**PROVIDED RECORDS**:
+ + + +
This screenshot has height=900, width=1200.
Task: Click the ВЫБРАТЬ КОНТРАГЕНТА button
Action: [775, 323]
+ + + +
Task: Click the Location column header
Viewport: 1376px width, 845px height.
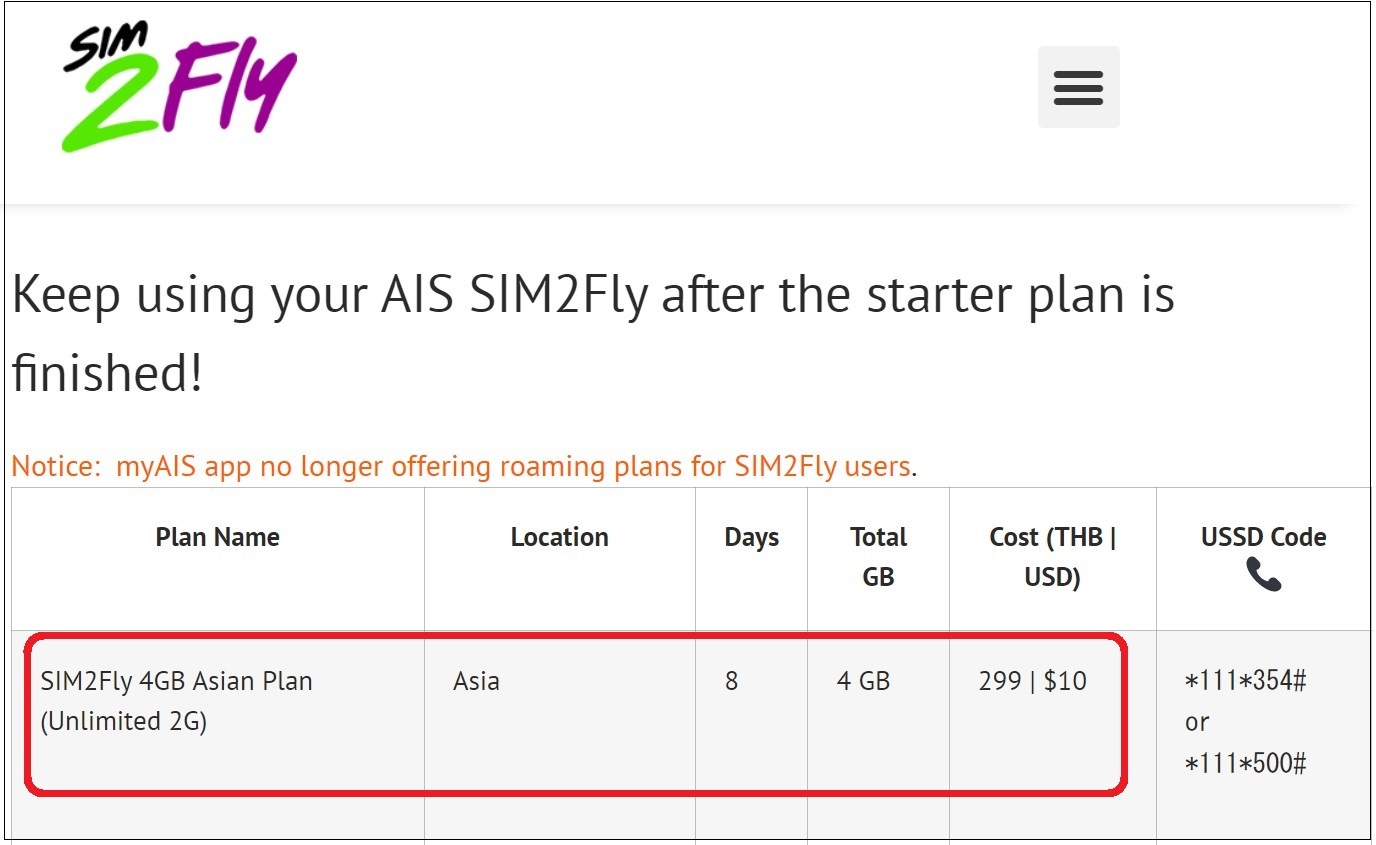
+ + + +
Retype exactly the lines of the data above that fall between the line with "Task: Click the Location column header" and the line with "Viewport: 1376px width, 845px height.", inclusive, and add nothing.

Task: Click the Location column header
Viewport: 1376px width, 845px height.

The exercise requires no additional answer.